“Also in the good-news department this morning, yesterday I got a nice letter from my daughter-in-law, Lois, who tells me that Bobby has just been promoted to the new position of vice president in charge of operations of Fowler Poultry Enterprises, and for a boy who flunked the sixth grade and could not spell monkey, much less millipede, believe me, that is quite a feat!”

  The Governors Convention

  IN 1966 BETTY RAYE was relieved to learn that there was another wife running for a governorship. Lurleen Wallace of Alabama had announced her candidacy. Betty Raye did not know anything about her but she prayed she would win so she would not have to be the lone woman governor in the United States anymore. It was not fun.

  Early the next year, when Governor Betty Raye Sparks of Missouri received her invitation to the National Governors Convention in Washington, she said, “I’m not going to go up there with all those real governors, Hamm. I’d make a fool of myself.”

  “No, you won’t honey, I’ll be right there with you all the time.” He patted her arm. “All you have to do is smile and be pleasant. I’ll tell you how to vote on things.” Cecil, who was looking forward to another week of shopping for the trip, said, batting his big eyes, “If you don’t go, darling, it will look bad for the state.”

  Hamm arrived at the governors conference bright-eyed and bushy-tailed. This was his first trip to Washington as the husband of a governor and the press was particularly interested in him. Hamm played it up for all it was worth. Betty Raye, the only woman governor there, thought she would have physically mashed herself into a wall if she could. She was miserably unhappy but he showed up at all the governors’ wives’ events—teas, ladies’ luncheons, fashion shows—and charmed every woman there. He even won first prize at one of the many raffles, an original Mr.
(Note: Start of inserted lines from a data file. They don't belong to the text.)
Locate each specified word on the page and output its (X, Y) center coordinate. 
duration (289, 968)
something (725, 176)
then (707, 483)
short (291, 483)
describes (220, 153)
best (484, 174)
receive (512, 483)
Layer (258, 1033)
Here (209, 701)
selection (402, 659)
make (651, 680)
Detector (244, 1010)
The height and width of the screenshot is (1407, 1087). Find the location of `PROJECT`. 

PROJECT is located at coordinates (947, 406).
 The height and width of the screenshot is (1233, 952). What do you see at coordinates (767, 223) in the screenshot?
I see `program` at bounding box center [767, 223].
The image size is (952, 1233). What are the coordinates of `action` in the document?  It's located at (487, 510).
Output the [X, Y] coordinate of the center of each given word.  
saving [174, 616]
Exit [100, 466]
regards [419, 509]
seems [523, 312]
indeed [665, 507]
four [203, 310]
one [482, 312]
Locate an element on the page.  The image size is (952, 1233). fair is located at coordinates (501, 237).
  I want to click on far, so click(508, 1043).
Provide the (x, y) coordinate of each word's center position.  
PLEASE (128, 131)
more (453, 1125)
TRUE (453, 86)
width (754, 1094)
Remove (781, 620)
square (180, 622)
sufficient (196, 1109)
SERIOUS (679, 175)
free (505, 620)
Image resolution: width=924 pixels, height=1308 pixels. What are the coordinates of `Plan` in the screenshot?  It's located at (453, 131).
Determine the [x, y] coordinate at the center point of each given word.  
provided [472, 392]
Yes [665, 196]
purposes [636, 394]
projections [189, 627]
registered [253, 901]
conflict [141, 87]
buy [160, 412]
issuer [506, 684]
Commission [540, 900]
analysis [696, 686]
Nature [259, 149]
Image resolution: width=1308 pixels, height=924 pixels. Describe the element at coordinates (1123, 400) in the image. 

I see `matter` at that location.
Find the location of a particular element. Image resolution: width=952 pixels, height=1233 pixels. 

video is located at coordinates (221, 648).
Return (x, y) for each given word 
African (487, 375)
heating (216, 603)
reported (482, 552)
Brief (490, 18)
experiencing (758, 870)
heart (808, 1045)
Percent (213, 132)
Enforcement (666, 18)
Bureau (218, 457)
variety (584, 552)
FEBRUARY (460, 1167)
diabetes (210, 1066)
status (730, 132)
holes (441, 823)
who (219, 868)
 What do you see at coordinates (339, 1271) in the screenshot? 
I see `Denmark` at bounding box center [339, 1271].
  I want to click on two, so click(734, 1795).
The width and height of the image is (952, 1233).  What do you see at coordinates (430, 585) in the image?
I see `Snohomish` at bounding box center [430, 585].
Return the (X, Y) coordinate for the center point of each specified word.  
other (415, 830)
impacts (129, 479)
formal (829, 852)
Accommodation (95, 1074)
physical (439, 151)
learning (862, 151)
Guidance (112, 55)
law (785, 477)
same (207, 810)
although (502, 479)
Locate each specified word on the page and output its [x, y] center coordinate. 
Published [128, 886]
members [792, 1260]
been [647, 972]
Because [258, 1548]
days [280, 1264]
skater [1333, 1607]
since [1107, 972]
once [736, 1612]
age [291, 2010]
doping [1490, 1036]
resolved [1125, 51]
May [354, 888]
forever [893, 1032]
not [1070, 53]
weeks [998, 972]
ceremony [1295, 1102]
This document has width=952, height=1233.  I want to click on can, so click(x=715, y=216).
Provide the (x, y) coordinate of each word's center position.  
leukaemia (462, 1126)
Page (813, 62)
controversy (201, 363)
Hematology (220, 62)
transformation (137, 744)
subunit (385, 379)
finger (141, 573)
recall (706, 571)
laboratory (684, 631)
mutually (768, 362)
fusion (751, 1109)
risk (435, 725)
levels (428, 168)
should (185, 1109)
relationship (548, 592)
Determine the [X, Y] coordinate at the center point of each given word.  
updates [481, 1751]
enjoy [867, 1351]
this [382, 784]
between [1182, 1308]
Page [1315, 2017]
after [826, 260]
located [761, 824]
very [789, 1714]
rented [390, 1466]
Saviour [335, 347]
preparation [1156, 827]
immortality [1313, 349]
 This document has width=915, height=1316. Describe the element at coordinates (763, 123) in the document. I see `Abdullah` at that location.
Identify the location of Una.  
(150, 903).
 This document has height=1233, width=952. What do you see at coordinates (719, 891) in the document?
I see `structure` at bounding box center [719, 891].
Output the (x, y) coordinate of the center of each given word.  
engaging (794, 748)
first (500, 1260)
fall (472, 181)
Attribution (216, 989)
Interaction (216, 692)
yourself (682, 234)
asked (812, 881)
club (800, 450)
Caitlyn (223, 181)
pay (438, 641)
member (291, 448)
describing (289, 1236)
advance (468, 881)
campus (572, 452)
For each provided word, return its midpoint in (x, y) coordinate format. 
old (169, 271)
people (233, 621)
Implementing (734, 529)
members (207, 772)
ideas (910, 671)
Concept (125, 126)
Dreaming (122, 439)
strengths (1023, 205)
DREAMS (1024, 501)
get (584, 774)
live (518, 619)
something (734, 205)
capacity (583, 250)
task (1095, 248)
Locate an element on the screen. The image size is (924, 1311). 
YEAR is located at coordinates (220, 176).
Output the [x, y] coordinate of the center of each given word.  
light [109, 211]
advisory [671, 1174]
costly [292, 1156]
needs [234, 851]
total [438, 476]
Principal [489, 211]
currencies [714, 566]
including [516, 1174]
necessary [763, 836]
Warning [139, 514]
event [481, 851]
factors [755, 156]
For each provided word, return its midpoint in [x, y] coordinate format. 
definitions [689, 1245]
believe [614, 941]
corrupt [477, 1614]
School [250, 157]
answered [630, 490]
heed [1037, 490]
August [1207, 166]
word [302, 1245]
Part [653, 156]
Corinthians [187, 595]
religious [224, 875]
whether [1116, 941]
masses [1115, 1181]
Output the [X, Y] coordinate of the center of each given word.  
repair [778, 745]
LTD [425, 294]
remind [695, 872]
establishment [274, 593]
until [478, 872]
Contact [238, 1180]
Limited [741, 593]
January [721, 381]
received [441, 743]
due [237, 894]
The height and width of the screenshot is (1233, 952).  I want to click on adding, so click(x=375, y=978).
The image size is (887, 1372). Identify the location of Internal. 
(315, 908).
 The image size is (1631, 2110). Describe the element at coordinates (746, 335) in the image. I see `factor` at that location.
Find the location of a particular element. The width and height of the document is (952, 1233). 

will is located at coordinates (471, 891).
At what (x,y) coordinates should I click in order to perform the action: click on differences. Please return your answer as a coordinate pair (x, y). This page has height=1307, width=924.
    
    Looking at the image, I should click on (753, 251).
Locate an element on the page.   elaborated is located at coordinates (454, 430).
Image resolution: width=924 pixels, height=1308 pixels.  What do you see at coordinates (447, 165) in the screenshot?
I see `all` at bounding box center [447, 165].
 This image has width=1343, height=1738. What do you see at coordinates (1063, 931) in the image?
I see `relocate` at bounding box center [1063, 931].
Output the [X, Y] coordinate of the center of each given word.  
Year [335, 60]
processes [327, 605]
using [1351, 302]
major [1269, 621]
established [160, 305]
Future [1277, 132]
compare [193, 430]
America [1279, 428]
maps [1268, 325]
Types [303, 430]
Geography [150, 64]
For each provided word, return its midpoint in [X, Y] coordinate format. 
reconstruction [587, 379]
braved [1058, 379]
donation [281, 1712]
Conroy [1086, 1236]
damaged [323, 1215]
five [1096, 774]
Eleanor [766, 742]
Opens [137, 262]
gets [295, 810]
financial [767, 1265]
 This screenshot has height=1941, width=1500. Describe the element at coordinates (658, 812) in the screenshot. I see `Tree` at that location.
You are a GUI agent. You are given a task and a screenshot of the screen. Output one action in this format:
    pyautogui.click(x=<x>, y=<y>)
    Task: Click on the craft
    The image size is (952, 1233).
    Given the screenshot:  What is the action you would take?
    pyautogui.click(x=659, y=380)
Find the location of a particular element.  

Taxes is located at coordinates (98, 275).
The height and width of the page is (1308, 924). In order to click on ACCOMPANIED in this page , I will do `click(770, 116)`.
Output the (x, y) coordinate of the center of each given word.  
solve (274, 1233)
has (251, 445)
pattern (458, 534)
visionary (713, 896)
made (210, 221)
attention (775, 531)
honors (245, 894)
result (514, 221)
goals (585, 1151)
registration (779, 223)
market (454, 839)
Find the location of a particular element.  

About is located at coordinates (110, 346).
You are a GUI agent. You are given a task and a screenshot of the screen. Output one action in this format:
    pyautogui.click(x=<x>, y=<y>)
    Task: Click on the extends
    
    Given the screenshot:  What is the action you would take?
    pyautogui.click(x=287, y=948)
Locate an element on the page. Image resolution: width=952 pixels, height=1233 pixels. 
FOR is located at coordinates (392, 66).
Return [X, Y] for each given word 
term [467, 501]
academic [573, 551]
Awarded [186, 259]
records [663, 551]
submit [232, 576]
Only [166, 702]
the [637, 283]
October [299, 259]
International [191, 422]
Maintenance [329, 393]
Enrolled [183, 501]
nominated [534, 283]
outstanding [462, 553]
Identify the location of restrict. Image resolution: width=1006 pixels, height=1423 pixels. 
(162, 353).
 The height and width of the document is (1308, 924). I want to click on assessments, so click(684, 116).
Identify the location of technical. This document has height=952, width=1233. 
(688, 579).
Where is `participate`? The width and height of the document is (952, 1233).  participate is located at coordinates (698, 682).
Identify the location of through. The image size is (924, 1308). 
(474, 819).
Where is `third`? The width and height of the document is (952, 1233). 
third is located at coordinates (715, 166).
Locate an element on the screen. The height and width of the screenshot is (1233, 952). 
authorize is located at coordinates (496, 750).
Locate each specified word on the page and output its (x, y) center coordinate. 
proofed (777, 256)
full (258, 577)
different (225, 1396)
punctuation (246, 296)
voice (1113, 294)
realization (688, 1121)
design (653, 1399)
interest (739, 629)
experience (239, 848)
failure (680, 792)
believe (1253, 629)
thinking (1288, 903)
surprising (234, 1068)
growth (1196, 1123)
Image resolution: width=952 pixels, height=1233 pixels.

John picture hat, and delighted the women by wearing it for the rest of the luncheon. Hamm’s nature was naturally outgoing and spontaneous and if asked a question he would usually tell you exactly what he thought. To the reporters who had what they viewed as the dull job of covering all the governors’ wives, Hamm was a welcome and a refreshing change. Political spouses in general were notorious for not saying anything more than “You’ll have to ask my husband about that” or “I don’t know, I leave all that up to my husband.” Not Hamm.

  And he didn’t see the danger ahead. In his home state, this candor had been an asset. Here on a national level, it was a potential disaster waiting to happen and reporters began to circle around him, hoping to get a quote for a good story.

  Vietnam was on everyone’s mind and it was a dangerous and tricky issue for any politician. Hamm had been warned by Wendell to keep his mouth shut, but at a wives’ cocktail party, a nice-looking woman sidled up to him and, after complimenting him on his tie, asked, “What do you think about all these antiwar protesters that are popping up everywhere?”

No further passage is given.